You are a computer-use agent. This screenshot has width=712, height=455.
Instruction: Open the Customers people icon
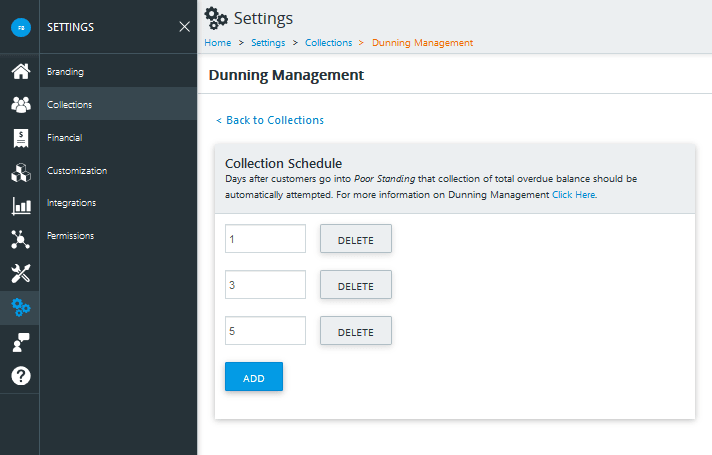click(x=20, y=104)
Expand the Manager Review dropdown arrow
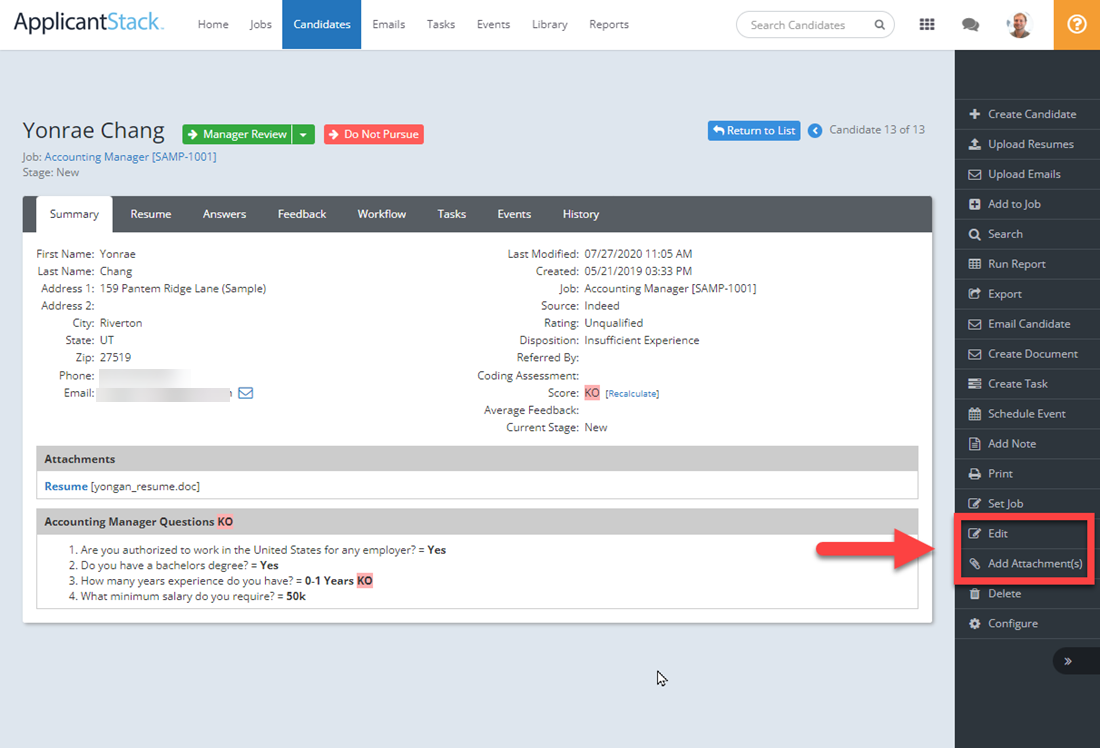Screen dimensions: 1100x748 (x=303, y=134)
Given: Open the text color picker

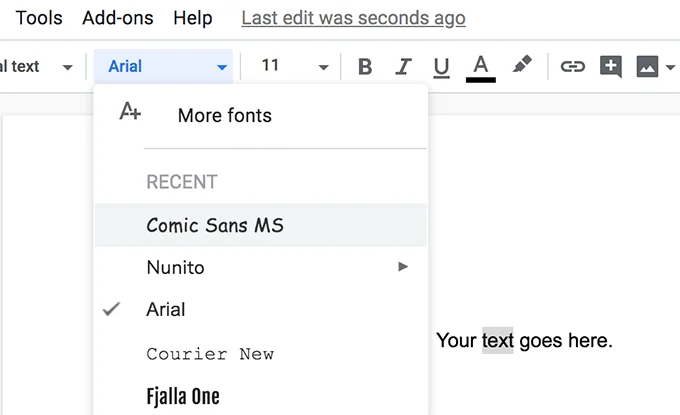Looking at the screenshot, I should coord(481,67).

--- To do ---
Nothing but the pictures should be left out when the material above is copied.

--- Response to this exercise ---
You are a computer-use agent. This screenshot has width=712, height=455.
Instruction: Open the Customers people icon
click(x=20, y=104)
Expand the Manager Review dropdown arrow
Screen dimensions: 1100x748 (x=303, y=134)
Given: Open the text color picker

Looking at the screenshot, I should coord(481,67).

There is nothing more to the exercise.